A supporter of Kemal Kilicdaroglu wears his image at a rally in Istanbul.
A supporter of Kemal Kilicdaroglu wears his image at a rally in Istanbul.
Photograph: Bradley Secker

Erdoğan held his own Istanbul rally over the weekend, laying on free transportation for those wishing to join and claiming that 1.7 million people attended. The president played a video at the rally, reportedly a deepfake of militants from the banned Kurdistan Workers’ party (PKK) expressing their support for Kılıçdaroğlu.

“This is very important,” he told the rally. On the same day, a group of assailants threw stones at supporters and a campaign bus belonging to the Istanbul mayor, Ekrem İmamoğlu, on the campaign trail in north-east Turkey.

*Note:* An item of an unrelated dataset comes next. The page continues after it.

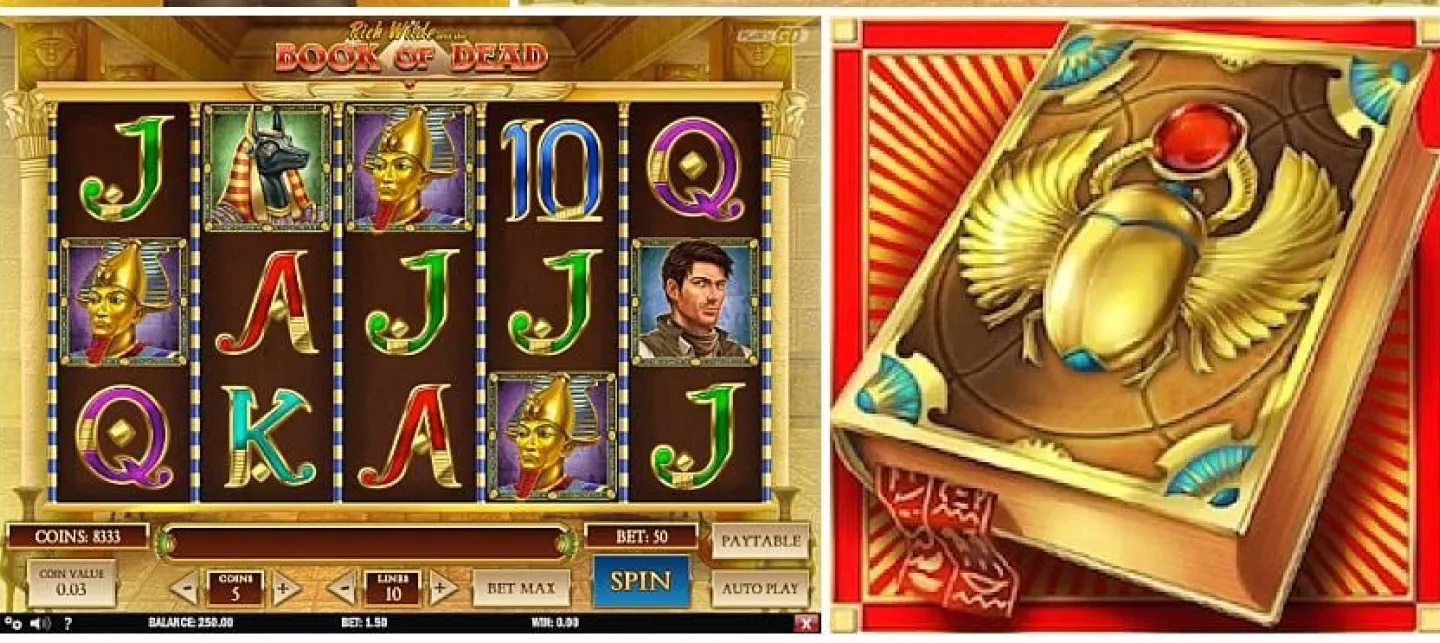The image size is (1440, 643).
Task: Mute sound with the speaker icon
Action: (40, 623)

Other than promises of a socially democratic new dawn, the policies that Kılıçdaroğlu has been most vocal about include pledging to deport millions of Syrian and Afghan refugees living in Turkey, a proposition that drew cheers from the crowd in Istanbul. Asked how he intended to square this promise with a desire for Turkey to join the European Union, Kılıçdaroğlu claimed he could draw on the EU or even the United Nations for support.

“We do not think of this as racism. When we come to power, we will sit and talk with the legitimate administration in Syria and find a solution to this problem,” he said. As for how this might work given that Damascus has said it will not submit to talks without the withdrawal of Turkish troops from northern Syria, he added: “We will also explain the reasons for securing our own borders.”

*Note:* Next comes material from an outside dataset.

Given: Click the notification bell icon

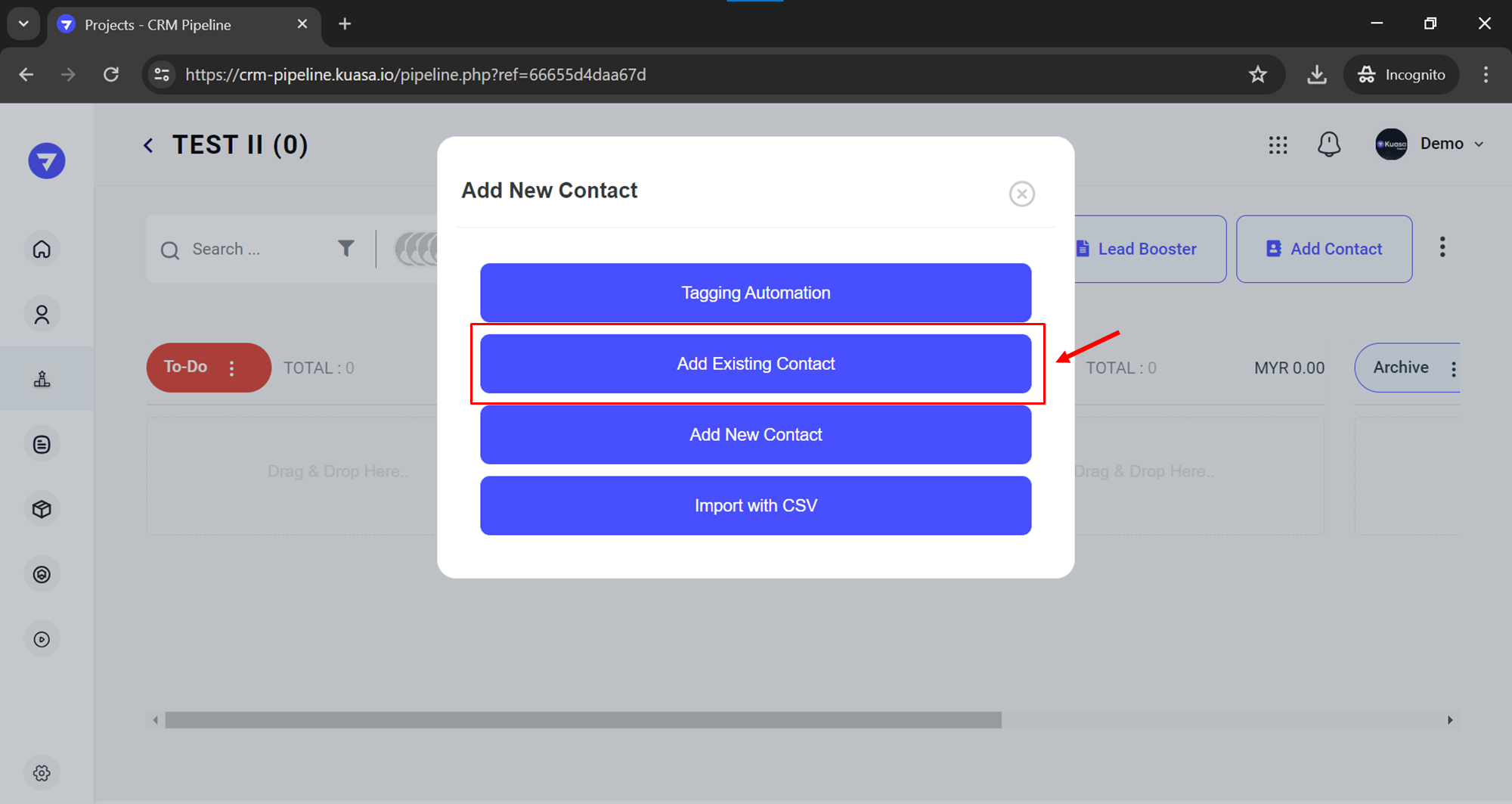Looking at the screenshot, I should point(1328,144).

One of Kılıçdaroğlu’s largest challenges as president would be inheriting Erdoğan’s careful balancing act that has meant Turkey maintaining ties with both Moscow and Kyiv, and a camaraderie with the Russian president that few other leaders can claim.

Asked what kind of relationship he intended to forge with Vladimir Putin, he said: “We will create a policy within the framework of whatever Turkey’s interests require. We are a political party which believes that the foreign policy currently pursued is not in favour of Turkey,” he said.

On Ukraine, Turkey’s neighbour across the Black Sea, Kılıçdaroğlu was more bullish. “We know that Ukraine has been unfairly invaded,” he said. “Therefore, we support them in that regard. We would provide all kinds of political support that is needed.”